Bark/Twigs: On young stems bark is smooth and red-brown. On older stems, bark turns gray-black, remaining fairly smooth with obvious horizontal dots called lenticels.

Flowers/Fruit: Small, ⅓” fragrant flowers are white and appear in elongated bunches 3-6” long, 1” wide. Flowers in late April-May. Fruit a black, round, about 1/3" in diameter berry that is edible and sour.

Mature size and shape: Medium. 20-30’h x 15-20’w. Upright slightly pyramidal to oval shape. Sometimes grown with multi-stemmed trunk.

General information/special features: Plant in full sun. Shade tolerant. Likes fairly moist locations with rich soils, but will do well on poorer sites. Drought tolerant.

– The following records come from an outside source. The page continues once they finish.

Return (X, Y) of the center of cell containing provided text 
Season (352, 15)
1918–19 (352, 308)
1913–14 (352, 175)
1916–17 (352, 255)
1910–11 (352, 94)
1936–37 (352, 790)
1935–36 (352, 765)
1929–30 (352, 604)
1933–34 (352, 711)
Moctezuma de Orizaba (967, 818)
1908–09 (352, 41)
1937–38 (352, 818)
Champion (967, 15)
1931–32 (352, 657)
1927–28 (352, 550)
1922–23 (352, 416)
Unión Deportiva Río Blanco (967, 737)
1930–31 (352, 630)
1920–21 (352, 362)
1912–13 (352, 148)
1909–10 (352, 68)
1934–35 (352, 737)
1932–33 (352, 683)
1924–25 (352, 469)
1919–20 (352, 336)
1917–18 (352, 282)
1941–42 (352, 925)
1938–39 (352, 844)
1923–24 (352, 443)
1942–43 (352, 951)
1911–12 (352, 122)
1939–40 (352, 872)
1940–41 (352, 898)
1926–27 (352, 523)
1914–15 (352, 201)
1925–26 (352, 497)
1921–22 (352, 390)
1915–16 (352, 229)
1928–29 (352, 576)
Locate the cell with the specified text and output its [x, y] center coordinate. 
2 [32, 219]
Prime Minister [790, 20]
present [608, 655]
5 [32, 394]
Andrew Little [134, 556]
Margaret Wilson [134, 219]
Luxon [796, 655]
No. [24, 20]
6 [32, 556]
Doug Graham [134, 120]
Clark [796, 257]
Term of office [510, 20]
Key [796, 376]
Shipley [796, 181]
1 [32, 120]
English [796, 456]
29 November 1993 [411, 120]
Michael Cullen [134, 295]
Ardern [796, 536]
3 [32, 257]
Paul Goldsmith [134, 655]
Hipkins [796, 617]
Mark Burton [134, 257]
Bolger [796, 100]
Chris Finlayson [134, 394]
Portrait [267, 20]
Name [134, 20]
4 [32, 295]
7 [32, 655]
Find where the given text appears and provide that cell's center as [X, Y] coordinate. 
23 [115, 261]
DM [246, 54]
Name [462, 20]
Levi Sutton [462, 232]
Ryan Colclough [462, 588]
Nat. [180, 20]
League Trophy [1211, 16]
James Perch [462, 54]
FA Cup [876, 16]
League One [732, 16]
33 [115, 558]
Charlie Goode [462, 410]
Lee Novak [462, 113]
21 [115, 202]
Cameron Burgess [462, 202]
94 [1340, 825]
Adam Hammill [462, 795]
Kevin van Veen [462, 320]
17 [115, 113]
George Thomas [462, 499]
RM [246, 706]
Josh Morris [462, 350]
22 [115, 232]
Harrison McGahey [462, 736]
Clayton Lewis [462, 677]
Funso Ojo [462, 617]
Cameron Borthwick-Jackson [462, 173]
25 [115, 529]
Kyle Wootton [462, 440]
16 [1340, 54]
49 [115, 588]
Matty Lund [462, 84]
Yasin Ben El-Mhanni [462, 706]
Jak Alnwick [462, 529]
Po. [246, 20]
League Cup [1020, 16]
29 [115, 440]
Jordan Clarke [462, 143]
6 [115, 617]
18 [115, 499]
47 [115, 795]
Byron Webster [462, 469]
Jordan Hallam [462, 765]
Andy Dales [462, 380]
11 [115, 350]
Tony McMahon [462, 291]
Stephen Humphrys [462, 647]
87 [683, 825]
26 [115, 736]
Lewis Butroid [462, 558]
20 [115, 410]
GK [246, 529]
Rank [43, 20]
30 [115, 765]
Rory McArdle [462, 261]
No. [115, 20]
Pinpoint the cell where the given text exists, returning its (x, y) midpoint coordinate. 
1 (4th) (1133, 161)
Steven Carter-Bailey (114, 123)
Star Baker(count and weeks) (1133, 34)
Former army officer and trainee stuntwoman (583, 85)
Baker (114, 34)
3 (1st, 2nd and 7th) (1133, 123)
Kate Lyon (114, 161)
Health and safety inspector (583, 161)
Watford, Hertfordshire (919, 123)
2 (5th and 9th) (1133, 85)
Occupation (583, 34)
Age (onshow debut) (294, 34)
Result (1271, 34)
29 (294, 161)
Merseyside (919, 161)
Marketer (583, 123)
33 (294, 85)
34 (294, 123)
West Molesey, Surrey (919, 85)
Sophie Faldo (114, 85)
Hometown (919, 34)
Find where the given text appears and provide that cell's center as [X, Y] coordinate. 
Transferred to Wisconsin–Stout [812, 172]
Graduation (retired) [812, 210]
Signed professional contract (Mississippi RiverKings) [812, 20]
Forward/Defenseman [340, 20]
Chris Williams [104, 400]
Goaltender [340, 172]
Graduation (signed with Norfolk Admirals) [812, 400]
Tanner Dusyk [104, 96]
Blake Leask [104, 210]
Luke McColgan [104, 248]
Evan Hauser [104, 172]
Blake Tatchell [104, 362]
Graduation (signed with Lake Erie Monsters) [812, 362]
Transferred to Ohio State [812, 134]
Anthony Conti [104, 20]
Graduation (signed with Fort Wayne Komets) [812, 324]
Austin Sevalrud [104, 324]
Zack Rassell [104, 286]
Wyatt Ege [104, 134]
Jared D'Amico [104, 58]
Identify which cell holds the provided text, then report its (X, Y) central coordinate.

Landscape use and Maintenance: Attractive flowers and smaller size make it an attractive tree for urban yards.  Good substitute for the purple-leaf flowering plum. Good for wildlife habitat plantings and windbreaks. Fruit can be used in jams and jellies. Average growing rate. Average maintenance. Vigorous sucker-sprouting can be a problem.

USDA Hardiness Zone:  2-8

Family/Origin: Rosaceae – Rose. Native to most of the continental U.S., including Utah, and much of Canada.

Campus use: Common. Can be found northeast of LeRoy Cowles Building (Bld 13) or east of Pioneer Memorial Theater (Bld 66).